Started by Tom Laneover 4 years ago6 messageshackers

tgl@sss.pgh.pa.us

over 4 years ago

Attached is a proposed patch that refactors getTables() along the
same lines as some previous work (eg 047329624, ed2c7f65b, daa9fe8a5)
to avoid having multiple partially-redundant copies of the SQL query.
This gets rid of nearly 300 lines of duplicative spaghetti code,
creates a uniform style for dealing with cross-version changes
(replacing at least three different methods currently being used
for that in this same stretch of code), and allows moving some
comments to be closer to the code they describe.

There's a lot I still want to change here, but this part seems like it
should be fairly uncontroversial. I've tested it against servers back
to 8.0 (which is what led me to trip over the bug fixed in 40dfac4fc).
Any objections to just pushing it?

regards, tom lane

Alvaro Herrera

alvherre@2ndquadrant.com

over 4 years ago

In reply to: Tom Lane (#1)

Re: Refactoring pg_dump's getTables()

On 2021-Oct-16, Tom Lane wrote:

Attached is a proposed patch that refactors getTables() along the
same lines as some previous work (eg 047329624, ed2c7f65b, daa9fe8a5)
to avoid having multiple partially-redundant copies of the SQL query.
This gets rid of nearly 300 lines of duplicative spaghetti code,
creates a uniform style for dealing with cross-version changes
(replacing at least three different methods currently being used
for that in this same stretch of code), and allows moving some
comments to be closer to the code they describe.

Yeah, this seems a lot better than the original coding.
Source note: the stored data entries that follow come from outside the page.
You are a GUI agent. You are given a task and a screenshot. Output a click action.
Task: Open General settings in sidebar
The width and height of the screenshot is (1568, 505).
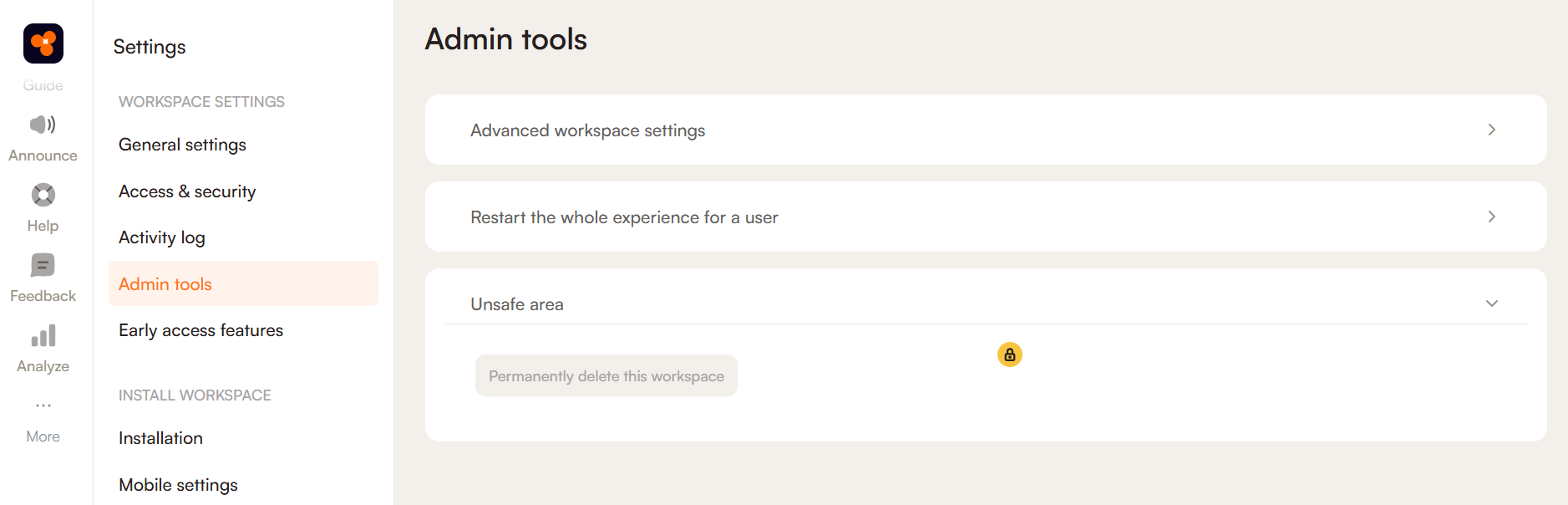tap(182, 145)

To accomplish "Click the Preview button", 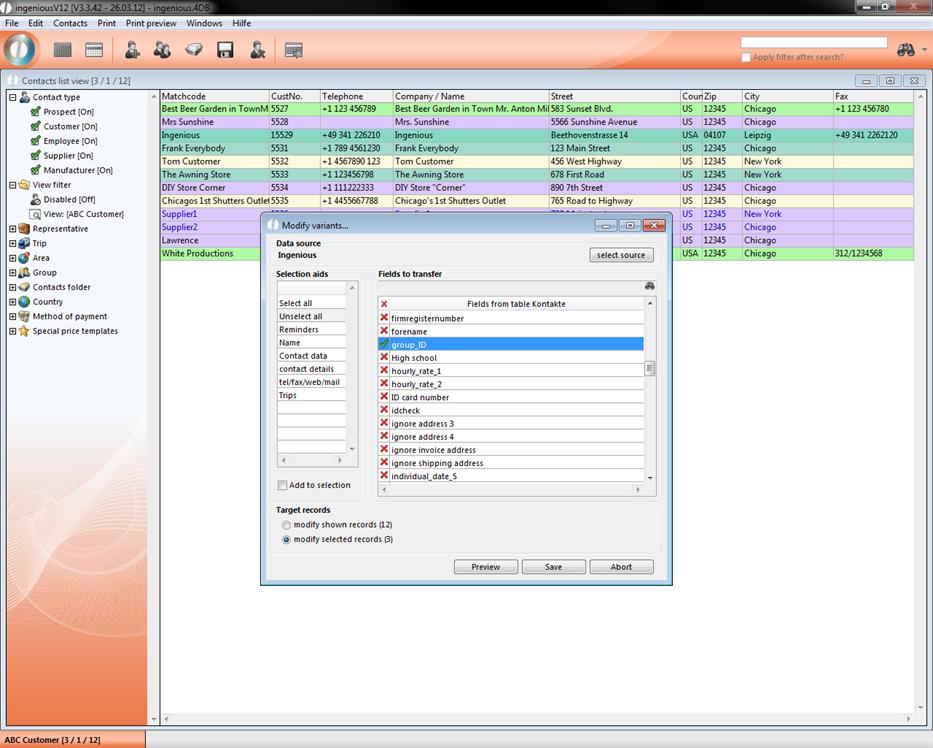I will 485,567.
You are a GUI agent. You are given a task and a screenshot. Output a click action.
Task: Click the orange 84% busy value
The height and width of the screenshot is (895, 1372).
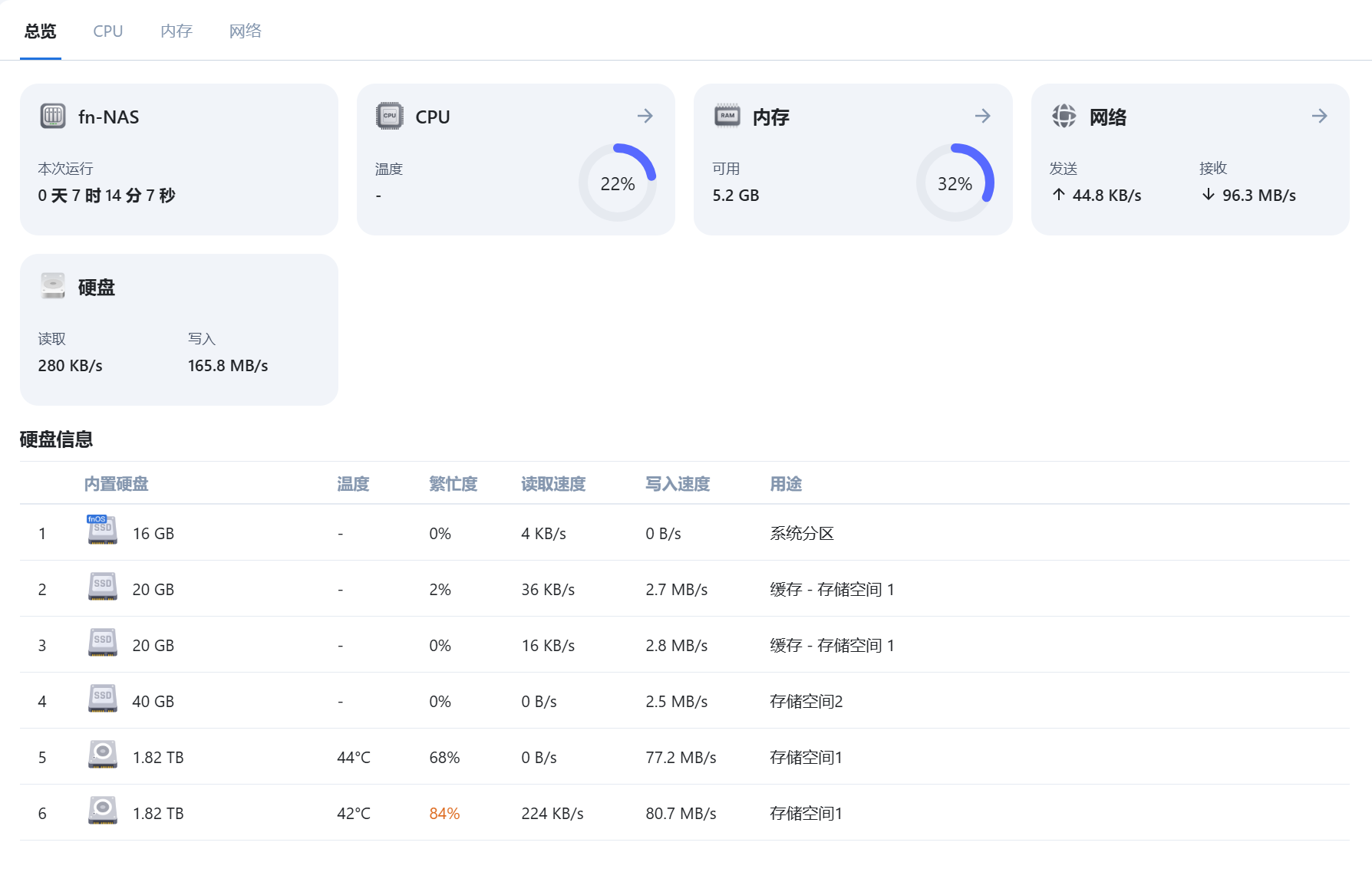tap(444, 814)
Maybe I would
group together the changes that all require the same version test,
rather than keeping the output columns in the same order. This reduces
the number of branches. Because the follow-on code uses column names
rather than numbers, there is no reason to keep related columns
together. But it's a clear improvement even without that.

--
Álvaro Herrera 39°49'30"S 73°17'W — https://www.EnterpriseDB.com/
"Puedes vivir sólo una vez, pero si lo haces bien, una vez es suficiente"

Tom Lane

tgl@sss.pgh.pa.us

over 4 years ago

In reply to: Alvaro Herrera (#2)

Re: Refactoring pg_dump's getTables()

Alvaro Herrera <alvherre@alvh.no-ip.org> writes:

Yeah, this seems a lot better than the original coding. Maybe I would
group together the changes that all require the same version test,
rather than keeping the output columns in the same order. This reduces
the number of branches. Because the follow-on code uses column names
rather than numbers, there is no reason to keep related columns
together. But it's a clear improvement even without that.
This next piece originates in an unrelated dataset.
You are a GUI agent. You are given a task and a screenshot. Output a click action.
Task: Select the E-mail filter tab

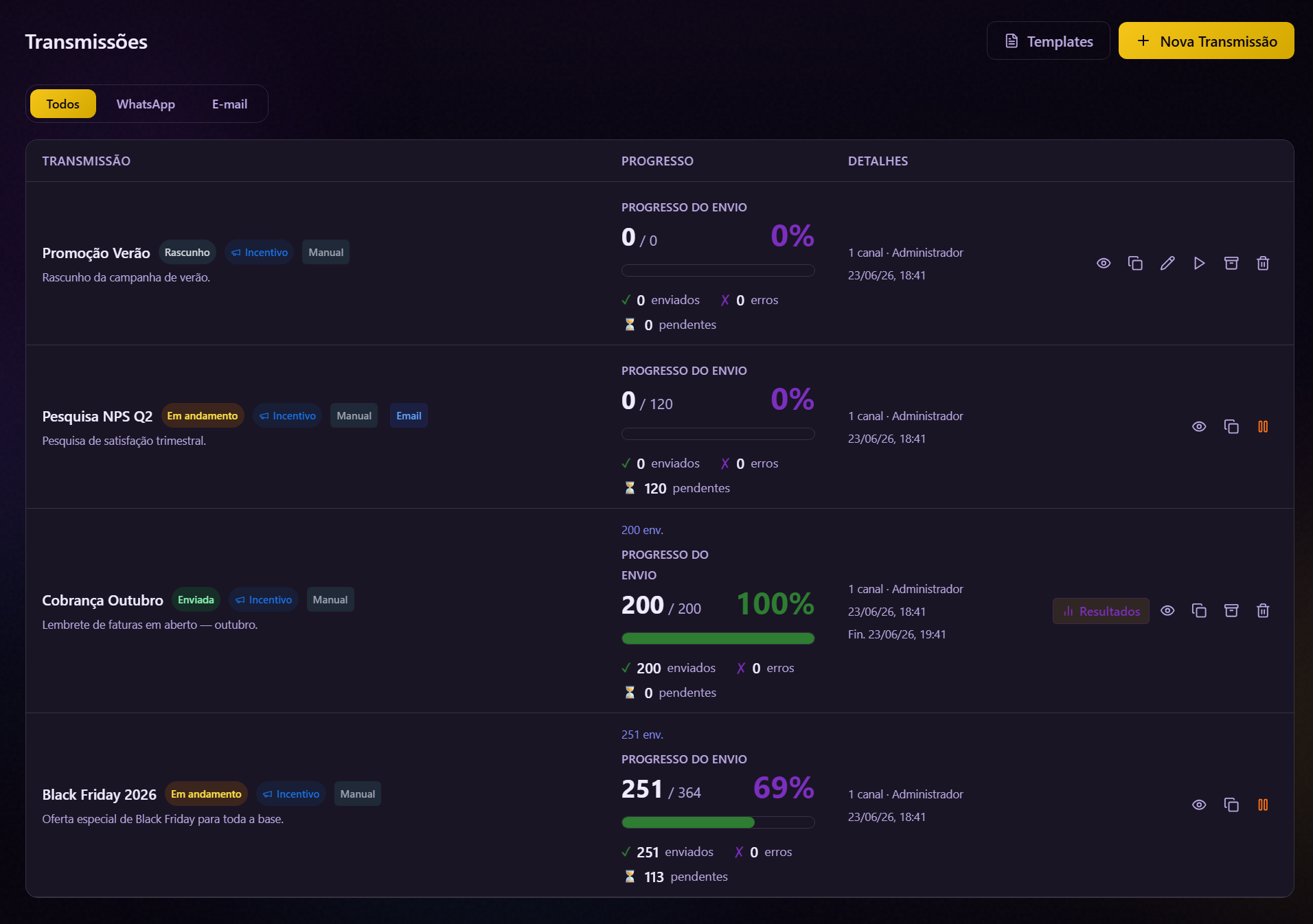coord(229,104)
Yeah, I thought about rearranging the code order some more, but
desisted since it'd make the patch footprint a bit bigger (I'd
want to make all the related stanzas list things in a uniform
order). But maybe we should just do that.

regards, tom lane

Daniel Gustafsson

daniel@yesql.se

over 4 years ago

In reply to: Alvaro Herrera (#2)

Re: Refactoring pg_dump's getTables()

On 17 Oct 2021, at 22:05, Alvaro Herrera <alvherre@alvh.no-ip.org> wrote:

On 2021-Oct-16, Tom Lane wrote:

Attached is a proposed patch that refactors getTables() along the
same lines as some previous work (eg 047329624, ed2c7f65b, daa9fe8a5)
to avoid having multiple partially-redundant copies of the SQL query.
This gets rid of nearly 300 lines of duplicative spaghetti code,
creates a uniform style for dealing with cross-version changes
(replacing at least three different methods currently being used
for that in this same stretch of code), and allows moving some
comments to be closer to the code they describe.

Yeah, this seems a lot better than the original coding.
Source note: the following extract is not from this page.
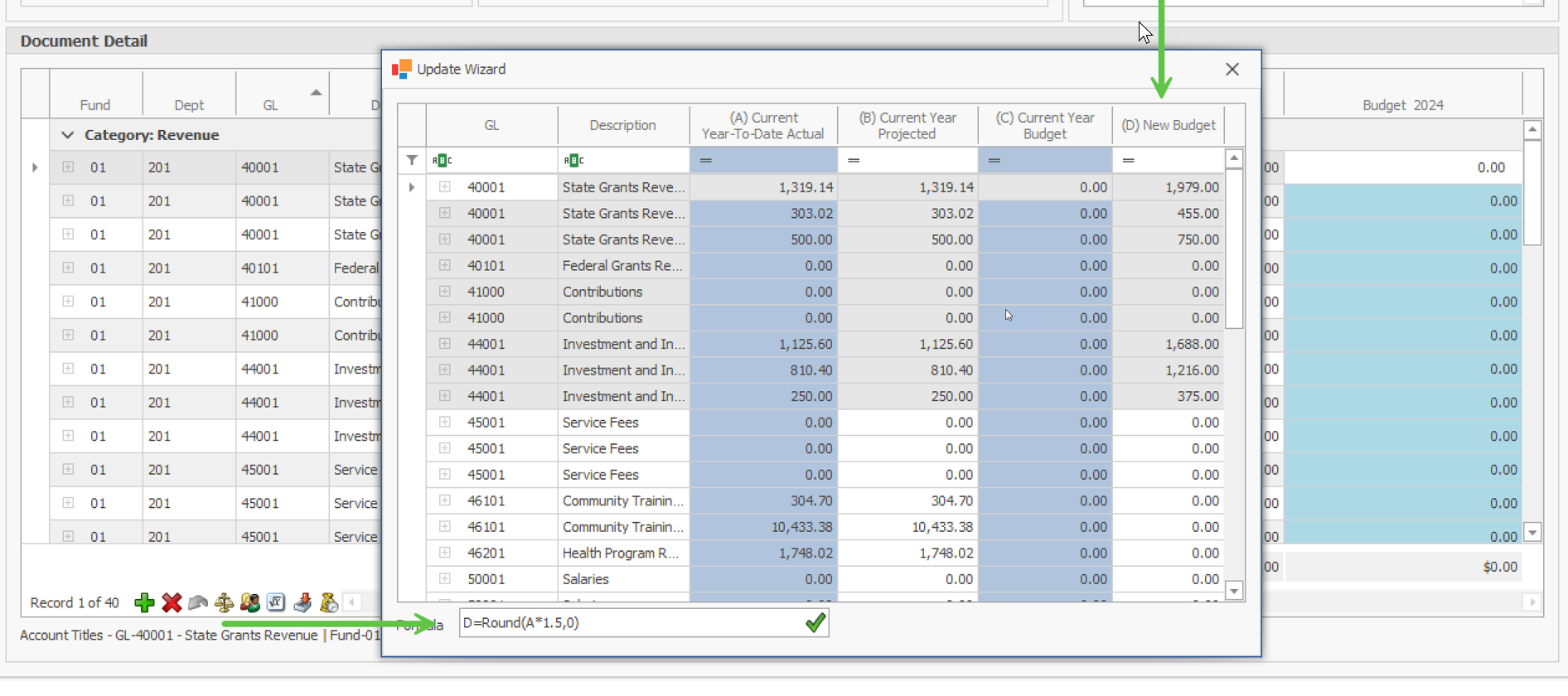Click the square root formula icon

click(x=276, y=602)
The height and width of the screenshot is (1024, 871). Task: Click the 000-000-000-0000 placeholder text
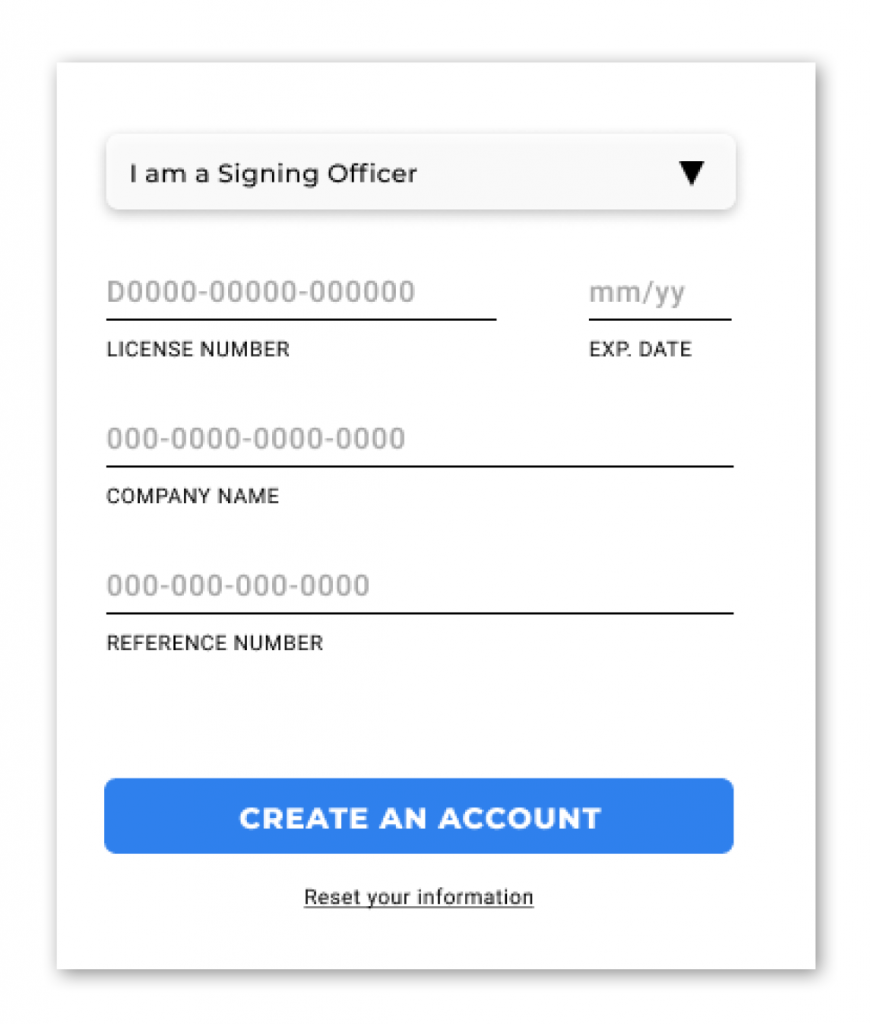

Maybe I would group together the changes that all require the same version
test, rather than keeping the output columns in the same order.

I agree with that, if we're doing all this we might as well go all the way for
readability.

--
Daniel Gustafsson https://vmware.com/

Tom Lane

tgl@sss.pgh.pa.us

over 4 years ago

In reply to: Daniel Gustafsson (#4)

Re: Refactoring pg_dump's getTables()

Daniel Gustafsson <daniel@yesql.se> writes:

On 17 Oct 2021, at 22:05, Alvaro Herrera <alvherre@alvh.no-ip.org> wrote:

Maybe I would group together the changes that all require the same version
test, rather than keeping the output columns in the same order.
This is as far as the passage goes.